The presence of water in the circumstellar disk of V883 Orionis, a protostar in Orion some 1300 light years out, is not in itself surprising. Water in interstellar space is known to form as ice on dust grains in molecular clouds, and clouds of this nature collapse to form young stars. We would expect that water would be found in the emerging circumstellar disk.

What new work with data from the Atacama Large Millimeter/submillimeter Array (ALMA) shows is that such water remains unchanged as young star systems evolve, a chain of growth from protostar to protoplanetary disk and eventually planets and water-carrying comets. John Tobin, an astronomer at the National Science Foundation’s National Radio Astronomy Observatory (NRAO), is lead author on the paper on this work:

“We can think of the path of water through the Universe as a trail. We know what the endpoints look like, which are water on planets and in comets, but we wanted to trace that trail back to the origins of water. Before now, we could link the Earth to comets, and protostars to the interstellar medium, but we couldn’t link protostars to comets. V883 Ori has changed that, and proven the water molecules in that system and in our Solar System have a similar ratio of deuterium and hydrogen.”

Image: While searching for the origins of water in our Solar System, scientists homed in on V883 Orionis, a unique protostar located 1,305 light-years away from Earth. Unlike with other protostars, the circumstellar disk surrounding V883 Ori is just hot enough that the water in it has transformed from ice into gas, making it possible for scientists to study its composition using radio telescopes like those at the Atacama Large Millimeter/submillimeter Array (ALMA). Radio observations of the protostar revealed water (orange), a dust continuum (green), and molecular gas (blue) which suggests that the water on this protostar is extremely similar to the water on objects in our own Solar System, and may have similar origins. Credit: ALMA (ESO/NAOJ/NRAO), J. Tobin, B. Saxton (NRAO/AUI/NSF).

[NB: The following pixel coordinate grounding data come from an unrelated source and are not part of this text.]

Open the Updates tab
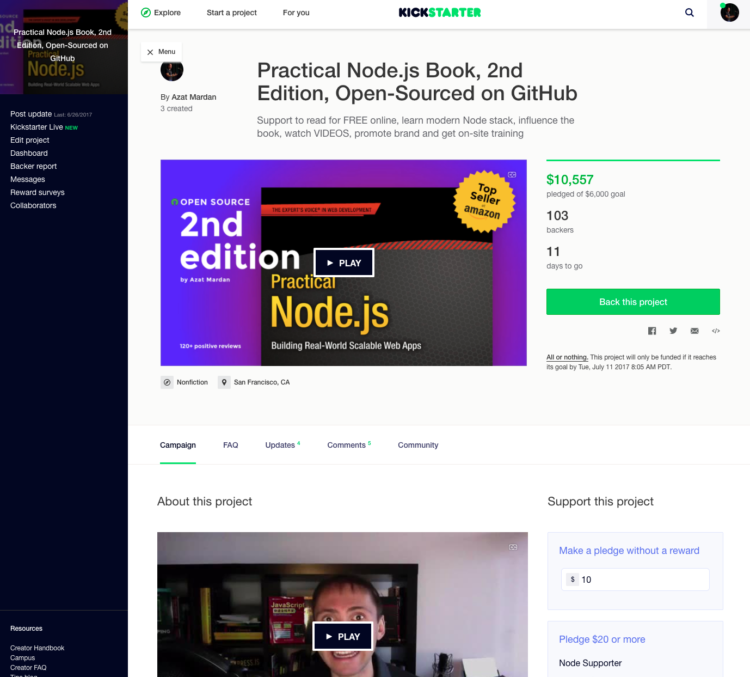Image resolution: width=750 pixels, height=677 pixels. coord(282,445)
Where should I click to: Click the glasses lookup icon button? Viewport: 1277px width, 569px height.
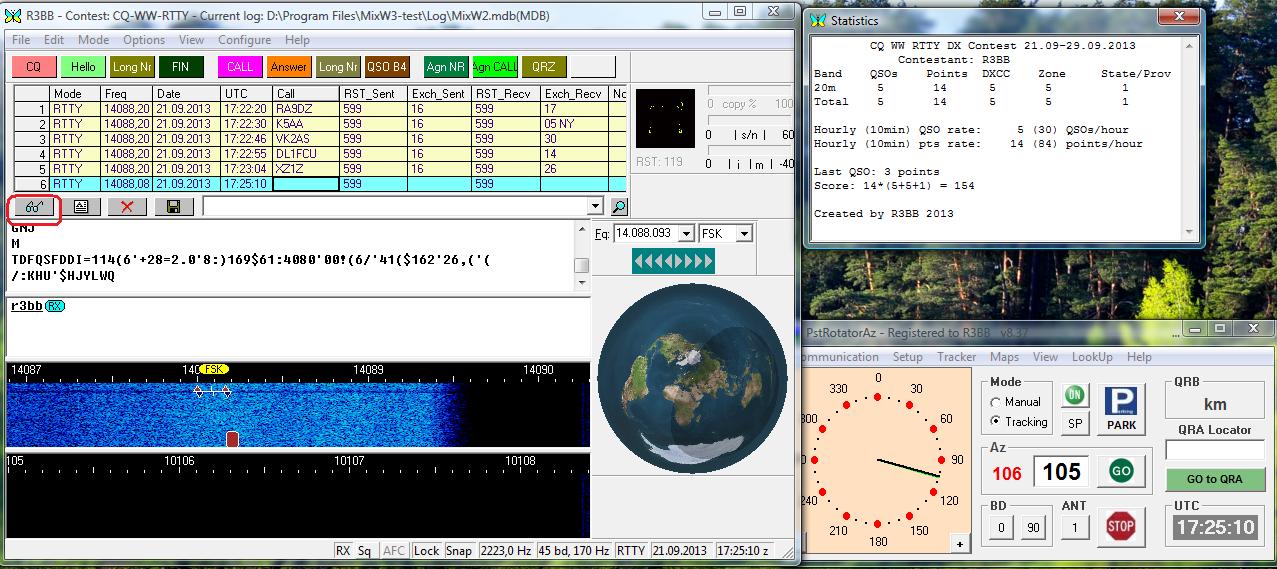(34, 207)
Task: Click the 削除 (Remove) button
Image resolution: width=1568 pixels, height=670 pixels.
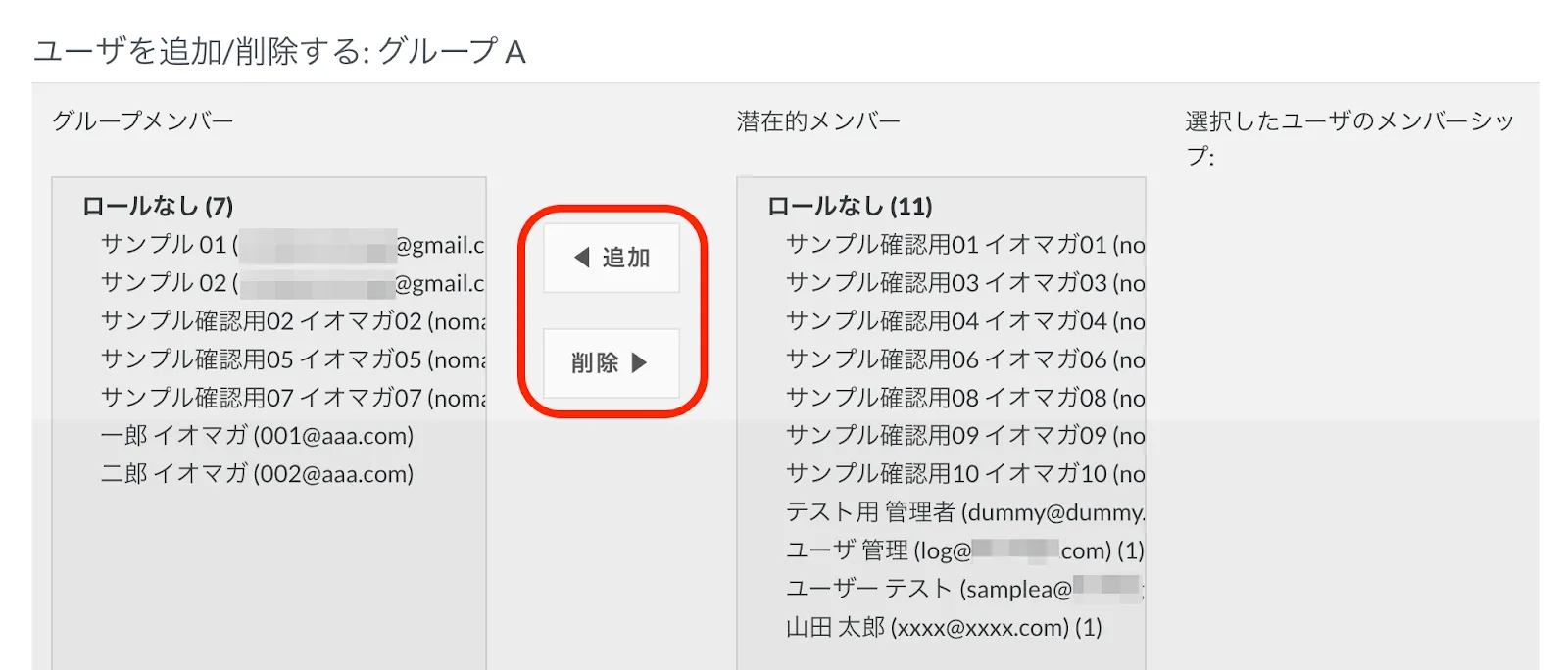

V883 Ori is interesting in its own right as a star undergoing a so-called ‘accretion burst,’ a rarely observed occurrence in which a star in the process of formation ingests a huge amount of disk material, forcing an increase in its luminosity. Water reaches its condensation temperature at the ‘snow line,’ but finding the water snow line in a protoplanetary disk isn’t easy because for emerging stars similar to the Sun, it usually occurs as close as 5 AU, making the signal difficult to tease out through the dusty disk.

But V883 Ori has a disk massive and warm enough to allow these ALMA observations to distinguish the demarcation. The star masses 1.3 times the mass of the Sun, with a snow line now measured to have a radius of approximately 80 AU. Water is detected out to a radius of 160 AU according to the paper on this work, which recently appeared in Nature.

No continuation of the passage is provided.